_Exercise instructions_
The entries below should be transcribed exactly, every one of them.

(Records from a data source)

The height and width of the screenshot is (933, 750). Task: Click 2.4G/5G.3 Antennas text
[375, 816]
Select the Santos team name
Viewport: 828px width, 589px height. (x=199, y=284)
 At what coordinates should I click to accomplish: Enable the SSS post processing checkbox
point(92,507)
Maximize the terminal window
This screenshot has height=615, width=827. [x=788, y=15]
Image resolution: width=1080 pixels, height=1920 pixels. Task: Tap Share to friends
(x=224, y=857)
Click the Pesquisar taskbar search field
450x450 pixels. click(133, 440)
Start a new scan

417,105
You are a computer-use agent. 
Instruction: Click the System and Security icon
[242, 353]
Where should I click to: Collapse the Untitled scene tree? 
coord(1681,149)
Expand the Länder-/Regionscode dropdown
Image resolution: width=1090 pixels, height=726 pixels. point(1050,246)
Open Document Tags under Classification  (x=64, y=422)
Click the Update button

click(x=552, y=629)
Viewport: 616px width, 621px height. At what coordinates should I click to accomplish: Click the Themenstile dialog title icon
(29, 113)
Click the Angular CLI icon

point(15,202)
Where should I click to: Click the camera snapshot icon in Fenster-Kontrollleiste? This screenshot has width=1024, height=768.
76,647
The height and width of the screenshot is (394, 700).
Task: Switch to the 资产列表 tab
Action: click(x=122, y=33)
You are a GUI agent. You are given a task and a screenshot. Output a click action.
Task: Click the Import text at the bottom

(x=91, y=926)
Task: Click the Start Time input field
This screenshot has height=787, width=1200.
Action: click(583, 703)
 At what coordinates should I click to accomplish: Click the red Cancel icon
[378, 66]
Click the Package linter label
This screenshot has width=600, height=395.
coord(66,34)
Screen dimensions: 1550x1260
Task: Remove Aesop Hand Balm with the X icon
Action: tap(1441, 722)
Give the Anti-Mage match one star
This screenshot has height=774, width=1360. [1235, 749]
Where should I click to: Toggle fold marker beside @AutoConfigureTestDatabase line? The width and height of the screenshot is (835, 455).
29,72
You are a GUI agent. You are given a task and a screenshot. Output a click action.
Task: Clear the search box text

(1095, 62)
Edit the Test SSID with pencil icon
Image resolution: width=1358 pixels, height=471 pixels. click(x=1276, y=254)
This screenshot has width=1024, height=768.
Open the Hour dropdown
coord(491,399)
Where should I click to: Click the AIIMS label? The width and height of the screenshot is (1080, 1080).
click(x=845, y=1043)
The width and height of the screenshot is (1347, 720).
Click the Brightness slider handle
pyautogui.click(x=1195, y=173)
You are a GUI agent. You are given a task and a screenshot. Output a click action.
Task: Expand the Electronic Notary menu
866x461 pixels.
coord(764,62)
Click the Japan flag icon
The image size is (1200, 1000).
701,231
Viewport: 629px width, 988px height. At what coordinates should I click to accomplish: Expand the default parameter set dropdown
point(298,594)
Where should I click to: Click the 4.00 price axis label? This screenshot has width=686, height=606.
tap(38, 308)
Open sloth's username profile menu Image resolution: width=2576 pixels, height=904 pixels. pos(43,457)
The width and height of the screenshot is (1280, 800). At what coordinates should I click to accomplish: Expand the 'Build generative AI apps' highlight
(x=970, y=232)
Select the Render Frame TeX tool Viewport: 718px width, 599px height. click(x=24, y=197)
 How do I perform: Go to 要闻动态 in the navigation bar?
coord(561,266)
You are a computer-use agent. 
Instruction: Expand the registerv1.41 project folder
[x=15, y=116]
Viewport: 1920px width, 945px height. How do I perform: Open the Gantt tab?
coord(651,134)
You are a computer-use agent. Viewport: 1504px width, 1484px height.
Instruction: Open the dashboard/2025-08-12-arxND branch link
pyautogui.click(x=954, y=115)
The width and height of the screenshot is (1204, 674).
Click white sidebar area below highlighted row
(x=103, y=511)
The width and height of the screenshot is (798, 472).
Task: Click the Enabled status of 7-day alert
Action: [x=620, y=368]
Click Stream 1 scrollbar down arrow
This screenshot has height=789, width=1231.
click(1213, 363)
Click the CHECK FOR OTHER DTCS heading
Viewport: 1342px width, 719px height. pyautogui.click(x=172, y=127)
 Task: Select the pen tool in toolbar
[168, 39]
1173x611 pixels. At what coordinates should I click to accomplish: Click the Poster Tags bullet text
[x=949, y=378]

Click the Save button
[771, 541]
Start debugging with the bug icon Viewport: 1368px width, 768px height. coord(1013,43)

_Answer box_
The height and width of the screenshot is (933, 750). Task: Click 2.4G/5G.3 Antennas text
[375, 816]
Select the Santos team name
Viewport: 828px width, 589px height. (x=199, y=284)
 At what coordinates should I click to accomplish: Enable the SSS post processing checkbox
point(92,507)
Maximize the terminal window
This screenshot has height=615, width=827. [x=788, y=15]
Image resolution: width=1080 pixels, height=1920 pixels. Task: Tap Share to friends
(x=224, y=857)
Click the Pesquisar taskbar search field
450x450 pixels. click(133, 440)
Start a new scan

417,105
You are a computer-use agent. 
Instruction: Click the System and Security icon
[242, 353]
Where should I click to: Collapse the Untitled scene tree? 
coord(1681,149)
Expand the Länder-/Regionscode dropdown
Image resolution: width=1090 pixels, height=726 pixels. point(1050,246)
Open Document Tags under Classification  (x=64, y=422)
Click the Update button

click(x=552, y=629)
Viewport: 616px width, 621px height. At what coordinates should I click to accomplish: Click the Themenstile dialog title icon
(29, 113)
Click the Angular CLI icon

point(15,202)
Where should I click to: Click the camera snapshot icon in Fenster-Kontrollleiste? This screenshot has width=1024, height=768.
76,647
The height and width of the screenshot is (394, 700).
Task: Switch to the 资产列表 tab
Action: click(x=122, y=33)
You are a GUI agent. You are given a task and a screenshot. Output a click action.
Task: Click the Import text at the bottom

(x=91, y=926)
Task: Click the Start Time input field
This screenshot has height=787, width=1200.
Action: click(583, 703)
 At what coordinates should I click to accomplish: Click the red Cancel icon
[378, 66]
Click the Package linter label
This screenshot has width=600, height=395.
coord(66,34)
Screen dimensions: 1550x1260
Task: Remove Aesop Hand Balm with the X icon
Action: tap(1441, 722)
Give the Anti-Mage match one star
This screenshot has height=774, width=1360. [1235, 749]
Where should I click to: Toggle fold marker beside @AutoConfigureTestDatabase line? The width and height of the screenshot is (835, 455).
29,72
You are a GUI agent. You are given a task and a screenshot. Output a click action.
Task: Clear the search box text

(1095, 62)
Edit the Test SSID with pencil icon
Image resolution: width=1358 pixels, height=471 pixels. click(x=1276, y=254)
This screenshot has width=1024, height=768.
Open the Hour dropdown
coord(491,399)
Where should I click to: Click the AIIMS label? The width and height of the screenshot is (1080, 1080).
click(x=845, y=1043)
The width and height of the screenshot is (1347, 720).
Click the Brightness slider handle
pyautogui.click(x=1195, y=173)
You are a GUI agent. You are given a task and a screenshot. Output a click action.
Task: Expand the Electronic Notary menu
866x461 pixels.
coord(764,62)
Click the Japan flag icon
The image size is (1200, 1000).
701,231
Viewport: 629px width, 988px height. At what coordinates should I click to accomplish: Expand the default parameter set dropdown
point(298,594)
Where should I click to: Click the 4.00 price axis label? This screenshot has width=686, height=606.
tap(38, 308)
Open sloth's username profile menu Image resolution: width=2576 pixels, height=904 pixels. pos(43,457)
The width and height of the screenshot is (1280, 800). At what coordinates should I click to accomplish: Expand the 'Build generative AI apps' highlight
(x=970, y=232)
Select the Render Frame TeX tool Viewport: 718px width, 599px height. click(x=24, y=197)
 How do I perform: Go to 要闻动态 in the navigation bar?
coord(561,266)
You are a computer-use agent. 
Instruction: Expand the registerv1.41 project folder
[x=15, y=116]
Viewport: 1920px width, 945px height. How do I perform: Open the Gantt tab?
coord(651,134)
You are a computer-use agent. Viewport: 1504px width, 1484px height.
Instruction: Open the dashboard/2025-08-12-arxND branch link
pyautogui.click(x=954, y=115)
The width and height of the screenshot is (1204, 674).
Click white sidebar area below highlighted row
(x=103, y=511)
The width and height of the screenshot is (798, 472).
Task: Click the Enabled status of 7-day alert
Action: [x=620, y=368]
Click Stream 1 scrollbar down arrow
This screenshot has height=789, width=1231.
click(1213, 363)
Click the CHECK FOR OTHER DTCS heading
Viewport: 1342px width, 719px height. pyautogui.click(x=172, y=127)
 Task: Select the pen tool in toolbar
[168, 39]
1173x611 pixels. At what coordinates should I click to accomplish: Click the Poster Tags bullet text
[x=949, y=378]

Click the Save button
[771, 541]
Start debugging with the bug icon Viewport: 1368px width, 768px height. coord(1013,43)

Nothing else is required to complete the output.